1.睡眠は頭と心、体の栄養! 睡眠教育の重要性

 睡眠には、子どもの頭(脳)、心、体の健康を守り、成長させる働きがあります(図1)。しっかり眠れないと、体がだるく、食欲も出ません。


 また、十分に睡眠(量と質)が確保できないと、脳の前頭葉の働きも低下し、イライラしたり、集中力や意欲なども低下します(文献1)。睡眠は、学業成績、人間関係、相手の気持ちの理解にも大切な役割を果たします(図2)

 

 ある中学校では、睡眠教育が行われています。学んだ知識を活用し、自らの習慣を見直すと、睡眠が改善し、様々なプラスの効果が得られます(図3)(文献2)

 

2.快眠のためには頭寒足熱が大切

 睡眠改善のポイントは、まず、睡眠と体温リズムの関係を知ることです(文献3)。人は体温の下降とともに眠り、上昇とともに目を覚まします(図4)。つまり、快眠のためには、体温がスムースに下がることが大切なのです。就床前にリラックスしていると、手足から体の中の熱を外に出しやすく、体温が下がりやすくなります。つまり、快眠のためには「頭寒足熱」が重要だということです(文献3)。ですから、寝苦しい夏は頭や首筋を冷やす、寒い冬には足を湯たんぽで温めることは理に適っています。

 

 快眠の条件を端的に言うと、脳が興奮していないこと、体温がスムースに下がることです。眠る前の激しい運動や熱いお風呂は、体温を上げ過ぎるのでかえって寝つきを悪くしてしまいます。寝る前のお風呂はぬるめがオススメです。また、寝る前に、悩み事についてあれこれ考えてしまったり、ゲームをしたりすると脳を興奮させます。さらに、スマートフォンやタブレット端末などの光にはブルーライトが多く含まれており、夜に浴びると、眠りに大切なメラトニンの分泌が抑えられてしまいます。したがって、寝る前の1時間はパソコンやスマートフォンの使用を減らす、あるいはブルーライトを減らすモードにする、また使用するのを起床後に変更することなどの工夫も大切です。

 

3.休日の朝寝坊や夕方以降の居眠りはNG! 生活リズム健康法のススメ

 普段の寝不足を解消するために、休日に朝遅くまで寝ていると、睡眠のリズムを狂わせる原因となります。平日と休日の起床時刻の差が2時間以上ある生徒は、睡眠や日中の心や体の状態、学業成績も悪化しています(図5)(文献4)

 

 睡眠のリズムを整えるためには、朝は太陽の光が入る明るい所(窓際1m以内)で食事をとることが大切です。休日もいったん平日と同じような時間に起き(難しい場合は、平日との差を2時間以内にとどめましょう)、太陽の光の入る明るい所で朝食をとりましょう。

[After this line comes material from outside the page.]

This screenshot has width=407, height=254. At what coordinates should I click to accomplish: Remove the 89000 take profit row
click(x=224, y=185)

また、夕方以降の仮眠も、遅寝や睡眠のリズムを狂わせる原因になるので要注意です。

 最後に、快眠に重要な一日の過ごし方をまとめた「生活リズム健康法チェック」を紹介します(表1)。この表を使って、自分の睡眠習慣を振り返ることができます。睡眠は量、質、リズムから見直すことが大切です。自分の睡眠やリズムを「見える化」することで、睡眠改善、健康生活への糸口も見えてきます。「生活リズム健康法チェック」によって課題が見えたら、睡眠習慣の改善に向けて、まずは△の項目を1つ選び、2週間続けて実行してみるようにしましょう。
 このように、学んだ知識を行動、習慣に活かすことが何より大切で、睡眠改善は行動してナンボです。

 

参考文献
1) 田中秀樹. 子どもへの睡眠教育の実践. 睡眠と環境. 2022; 16(2): 32-7.
2) 田中秀樹. (監修). WiLLこども知育研究所. (編集). すいみん図鑑(3): すっきり編. フローベル館, 2023.
3) 宮崎総一郎, 他. (編著). 健康・医療・福祉のための睡眠検定ハンドブック Up to date. 全日本病院出版, 2022.
4) 田村典久, 他. 平日と休日の起床時刻の乖離と眠気,心身健康,学業成績の低下との関連. 心理学研究. 2019;
   90(4): 378-88.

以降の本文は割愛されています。